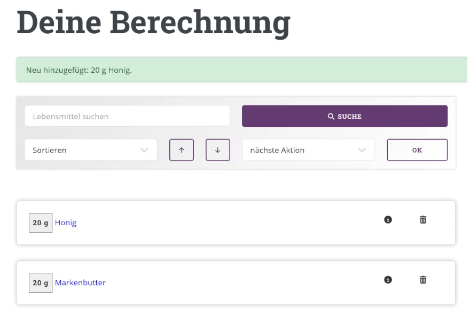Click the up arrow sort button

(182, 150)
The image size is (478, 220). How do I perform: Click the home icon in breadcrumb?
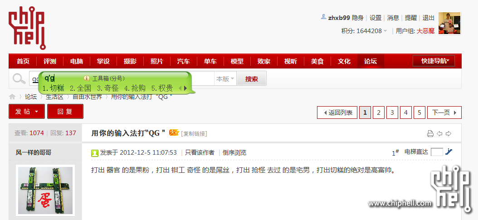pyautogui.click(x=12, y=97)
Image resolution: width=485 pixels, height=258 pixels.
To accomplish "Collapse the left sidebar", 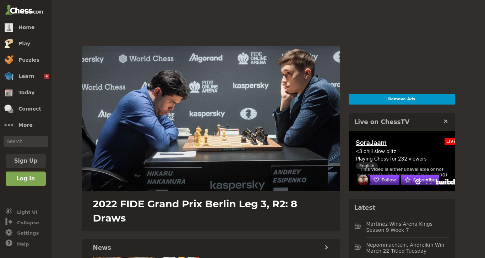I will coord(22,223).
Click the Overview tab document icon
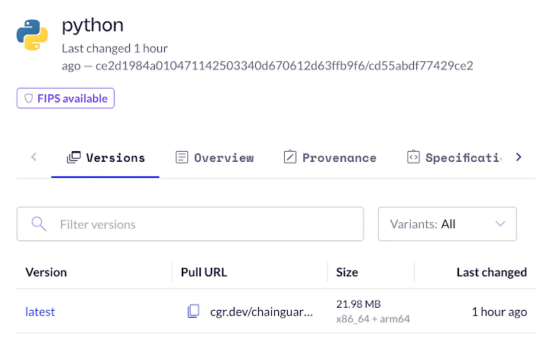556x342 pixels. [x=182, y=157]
────────
Brief: Count how many lines of the records above contain the string "icon" with case matching exactly, and reply with the number alone.

Solution for this exercise: 2